I had the blessing of witnessing a different approach to politics, elections, and leadership, coming from Maya Kaqchikel communities. In Chuarrancho, right in the outskirts of the City of Guatemala, they don´t have polls, nor winners or losers. There are no Super PACS, nor millions of dollars supporting one candidate or another. Neither will you find this competitive spirit that has ravaged the world and its precious resources. There is a humble community, celebrating a ritual of passing positions of leadership in a sacred and respectful ceremony.
More than an act of power and control, the succession of places of service in ordinary politics is a matter of inter-generational connection. The ceremony is coated with deep spirituality, mutual belonging, identity and respect. Leaders transmit one to another the knowledge and the wisdom of their experience to the ones that will continue the work and the leadership in the community. Both “public servants”, the one that ends his term and the other who will start that day, get on their knees as a symbol of equality, and they commit themselves to give continuity to the wisdom received from the Elders and to work according to it. Even one of the elected in the process gave a short but moving speech to the community, talking about the priority of wisdom over power. We received a crash course on politics, ethics, and accountability from the indigenous communities’ perspective.

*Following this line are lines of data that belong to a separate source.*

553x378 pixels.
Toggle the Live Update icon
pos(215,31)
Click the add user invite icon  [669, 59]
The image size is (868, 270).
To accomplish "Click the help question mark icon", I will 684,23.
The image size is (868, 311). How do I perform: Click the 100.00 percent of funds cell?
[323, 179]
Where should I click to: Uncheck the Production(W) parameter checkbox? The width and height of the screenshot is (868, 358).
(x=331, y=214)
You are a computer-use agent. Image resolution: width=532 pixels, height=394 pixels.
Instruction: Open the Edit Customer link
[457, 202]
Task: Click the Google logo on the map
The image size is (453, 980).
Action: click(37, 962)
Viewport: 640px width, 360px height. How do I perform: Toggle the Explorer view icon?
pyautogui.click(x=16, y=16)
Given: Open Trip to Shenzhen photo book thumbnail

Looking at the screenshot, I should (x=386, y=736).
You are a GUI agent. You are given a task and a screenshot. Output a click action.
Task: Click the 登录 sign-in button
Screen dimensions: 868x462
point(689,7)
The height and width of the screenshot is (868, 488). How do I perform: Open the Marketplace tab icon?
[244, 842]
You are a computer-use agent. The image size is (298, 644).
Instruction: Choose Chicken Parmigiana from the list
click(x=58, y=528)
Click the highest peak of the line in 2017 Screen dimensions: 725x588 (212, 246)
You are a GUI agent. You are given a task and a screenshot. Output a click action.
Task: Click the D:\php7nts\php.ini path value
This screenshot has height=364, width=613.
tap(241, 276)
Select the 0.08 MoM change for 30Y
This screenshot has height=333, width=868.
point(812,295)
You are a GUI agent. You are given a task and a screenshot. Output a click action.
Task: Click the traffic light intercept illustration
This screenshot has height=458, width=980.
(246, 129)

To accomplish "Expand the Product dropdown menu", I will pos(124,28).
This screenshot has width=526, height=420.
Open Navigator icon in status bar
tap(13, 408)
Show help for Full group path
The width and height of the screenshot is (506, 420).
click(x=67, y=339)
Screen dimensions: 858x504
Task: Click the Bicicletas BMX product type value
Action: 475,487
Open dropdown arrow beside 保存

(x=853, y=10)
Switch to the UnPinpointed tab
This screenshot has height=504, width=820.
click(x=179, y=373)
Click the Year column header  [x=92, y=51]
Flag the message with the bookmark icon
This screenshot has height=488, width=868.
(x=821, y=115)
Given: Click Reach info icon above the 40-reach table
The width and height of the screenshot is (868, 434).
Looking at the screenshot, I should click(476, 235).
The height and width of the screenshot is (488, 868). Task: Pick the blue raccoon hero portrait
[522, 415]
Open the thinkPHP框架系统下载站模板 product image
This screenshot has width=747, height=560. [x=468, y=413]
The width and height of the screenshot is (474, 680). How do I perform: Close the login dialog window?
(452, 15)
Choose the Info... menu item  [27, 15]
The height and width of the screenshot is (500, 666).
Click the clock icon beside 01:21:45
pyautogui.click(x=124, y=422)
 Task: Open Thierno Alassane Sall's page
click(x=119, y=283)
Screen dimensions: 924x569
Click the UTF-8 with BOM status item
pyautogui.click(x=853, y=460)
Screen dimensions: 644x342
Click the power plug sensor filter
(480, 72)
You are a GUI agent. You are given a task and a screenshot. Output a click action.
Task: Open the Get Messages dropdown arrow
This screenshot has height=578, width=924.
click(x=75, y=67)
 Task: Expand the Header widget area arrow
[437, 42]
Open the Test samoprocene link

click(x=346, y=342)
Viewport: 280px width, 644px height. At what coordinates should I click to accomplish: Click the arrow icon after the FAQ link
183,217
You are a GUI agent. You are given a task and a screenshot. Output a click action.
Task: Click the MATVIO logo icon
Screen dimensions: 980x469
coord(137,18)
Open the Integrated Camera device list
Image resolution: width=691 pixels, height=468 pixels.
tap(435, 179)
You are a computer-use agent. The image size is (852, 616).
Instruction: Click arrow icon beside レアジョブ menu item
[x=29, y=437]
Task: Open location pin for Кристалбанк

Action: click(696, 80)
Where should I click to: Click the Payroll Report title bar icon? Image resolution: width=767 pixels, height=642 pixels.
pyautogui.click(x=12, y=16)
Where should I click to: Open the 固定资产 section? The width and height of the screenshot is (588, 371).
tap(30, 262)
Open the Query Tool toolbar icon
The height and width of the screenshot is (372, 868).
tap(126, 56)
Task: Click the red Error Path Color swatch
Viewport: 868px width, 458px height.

We learned about the importance of a non-competitive, communitarian, loving, caring process of transmission of leadership as a way of challenging our notions of power and politics so the social fabric, the values, and the common good reign over greed and self-interest. There is no need for lobbying conflicting interests when everybody is clear about the importance of the overall well-being of the community. So, as I participated with them in their prayers, exchanges, and rituals, I reflected on our own in the U.S. and wondered –– How can we transform our politics to be more a matter of a friendly exchange of ideas and a constructive transmission of values, and less a competition with winners and losers? How could we review our priorities and ways of discussing public matters from a more local and concerned point of view? Perhaps, in order to enjoy the life described by Jesus (John 10:10), we need to begin a process of casting away the ones who kill, rob and destroy in the public arena, so that we may have life and have it abundantly.
Angel L. Rivera-Agosto is Global Ministries’ Latin America and the Caribbean Area Executive.